Surgical Indications
Q: When is surgery indicated for navicular stress fractures? A: Failed conservative treatment (3-6 months) or displaced fracture - Percutaneous screw fixation (4.0-4.5mm cannulated screw from medial to lateral). Provides compression and stability. Success rate 80-90%.
Nonunion Risk
Q: What is the nonunion risk for navicular stress fractures? A: High nonunion risk (25-50%) without proper treatment - Central 1/3 location, poor blood supply, and high tensile stress contribute to nonunion risk. Strict non-weight-bearing for 6-8 weeks is critical to prevent nonunion.
Australian Context
Clinical Practice
- Navicular stress fractures rare but high-risk
- MRI gold standard for diagnosis
- Strict NWB critical
- Percutaneous screw for failed conservative
Healthcare System
- Public hospitals handle most cases
- Private insurance covers procedures
- Sports injuries common
Orthopaedic Exam Relevance
Navicular stress fractures are a common viva topic.

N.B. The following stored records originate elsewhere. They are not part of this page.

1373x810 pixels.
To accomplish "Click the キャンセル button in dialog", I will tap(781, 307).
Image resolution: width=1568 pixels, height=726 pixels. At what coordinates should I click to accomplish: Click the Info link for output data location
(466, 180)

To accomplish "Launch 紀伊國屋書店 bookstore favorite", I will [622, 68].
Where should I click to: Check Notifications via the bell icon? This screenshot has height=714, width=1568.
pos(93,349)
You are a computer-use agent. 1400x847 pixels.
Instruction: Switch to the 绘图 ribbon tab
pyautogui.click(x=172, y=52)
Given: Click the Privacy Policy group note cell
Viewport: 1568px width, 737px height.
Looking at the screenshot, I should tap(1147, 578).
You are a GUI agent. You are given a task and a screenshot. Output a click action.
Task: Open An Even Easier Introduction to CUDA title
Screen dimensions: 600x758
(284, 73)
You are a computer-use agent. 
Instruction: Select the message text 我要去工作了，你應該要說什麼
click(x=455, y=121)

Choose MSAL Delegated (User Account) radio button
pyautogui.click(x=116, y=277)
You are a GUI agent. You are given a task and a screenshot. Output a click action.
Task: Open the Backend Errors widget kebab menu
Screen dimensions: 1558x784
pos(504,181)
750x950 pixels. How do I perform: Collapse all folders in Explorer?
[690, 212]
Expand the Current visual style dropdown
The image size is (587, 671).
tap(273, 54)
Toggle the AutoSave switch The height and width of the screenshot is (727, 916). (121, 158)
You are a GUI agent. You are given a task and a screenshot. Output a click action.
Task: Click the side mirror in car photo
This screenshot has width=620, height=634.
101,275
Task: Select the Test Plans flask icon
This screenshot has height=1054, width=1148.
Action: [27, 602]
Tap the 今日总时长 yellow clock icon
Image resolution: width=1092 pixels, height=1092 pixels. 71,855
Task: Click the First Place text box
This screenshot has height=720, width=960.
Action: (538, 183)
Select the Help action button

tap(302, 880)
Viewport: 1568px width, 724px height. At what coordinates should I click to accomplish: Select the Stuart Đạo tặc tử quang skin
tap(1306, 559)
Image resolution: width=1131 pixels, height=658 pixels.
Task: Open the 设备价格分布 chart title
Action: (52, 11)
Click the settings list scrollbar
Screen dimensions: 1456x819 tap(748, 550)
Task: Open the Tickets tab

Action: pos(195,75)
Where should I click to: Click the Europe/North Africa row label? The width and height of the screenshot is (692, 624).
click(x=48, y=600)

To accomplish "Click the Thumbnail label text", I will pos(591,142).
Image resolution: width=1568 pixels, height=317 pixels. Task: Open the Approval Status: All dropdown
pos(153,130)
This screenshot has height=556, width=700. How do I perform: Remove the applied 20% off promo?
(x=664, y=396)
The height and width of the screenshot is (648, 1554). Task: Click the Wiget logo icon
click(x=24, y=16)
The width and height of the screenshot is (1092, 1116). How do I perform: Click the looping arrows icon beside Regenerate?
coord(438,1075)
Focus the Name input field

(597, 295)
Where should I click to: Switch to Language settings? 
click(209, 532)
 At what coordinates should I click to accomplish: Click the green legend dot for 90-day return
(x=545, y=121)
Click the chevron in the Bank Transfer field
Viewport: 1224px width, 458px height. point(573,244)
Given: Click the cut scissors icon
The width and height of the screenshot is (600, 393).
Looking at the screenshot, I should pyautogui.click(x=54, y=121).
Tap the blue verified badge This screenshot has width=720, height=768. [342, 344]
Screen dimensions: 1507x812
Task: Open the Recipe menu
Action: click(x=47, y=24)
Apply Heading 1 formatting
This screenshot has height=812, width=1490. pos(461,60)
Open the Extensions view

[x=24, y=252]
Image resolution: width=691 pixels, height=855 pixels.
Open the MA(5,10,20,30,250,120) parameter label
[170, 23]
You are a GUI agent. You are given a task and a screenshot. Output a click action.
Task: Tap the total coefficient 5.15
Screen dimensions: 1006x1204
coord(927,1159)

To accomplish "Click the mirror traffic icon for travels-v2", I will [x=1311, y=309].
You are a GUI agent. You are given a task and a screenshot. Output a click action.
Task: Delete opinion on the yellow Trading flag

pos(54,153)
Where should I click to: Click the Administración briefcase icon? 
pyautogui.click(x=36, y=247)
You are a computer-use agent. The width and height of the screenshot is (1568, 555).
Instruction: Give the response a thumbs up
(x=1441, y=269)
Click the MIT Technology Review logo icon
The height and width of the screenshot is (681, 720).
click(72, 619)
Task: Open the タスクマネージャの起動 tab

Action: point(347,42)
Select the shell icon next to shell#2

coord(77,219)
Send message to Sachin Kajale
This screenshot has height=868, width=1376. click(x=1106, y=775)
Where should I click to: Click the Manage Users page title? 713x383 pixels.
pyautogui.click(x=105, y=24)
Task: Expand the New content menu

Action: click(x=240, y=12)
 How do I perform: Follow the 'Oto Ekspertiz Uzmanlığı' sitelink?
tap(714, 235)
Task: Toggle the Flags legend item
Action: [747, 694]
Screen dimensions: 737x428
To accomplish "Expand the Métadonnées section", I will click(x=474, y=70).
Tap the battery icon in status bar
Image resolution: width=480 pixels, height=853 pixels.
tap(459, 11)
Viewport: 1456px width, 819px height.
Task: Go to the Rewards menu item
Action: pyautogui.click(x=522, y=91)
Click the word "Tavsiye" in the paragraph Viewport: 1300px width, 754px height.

Know that central 1/3 = watershed area (poor blood supply, high nonunion risk 25-50%), MRI is gold standard (70% negative X-rays initially), strict NWB 6-8 weeks critical (activity restriction insufficient), percutaneous screw for failed conservative (80-90% good results), and 'N spot' tenderness is 81% sensitive, 100% specific. Be prepared to discuss the watershed area anatomy and treatment decision.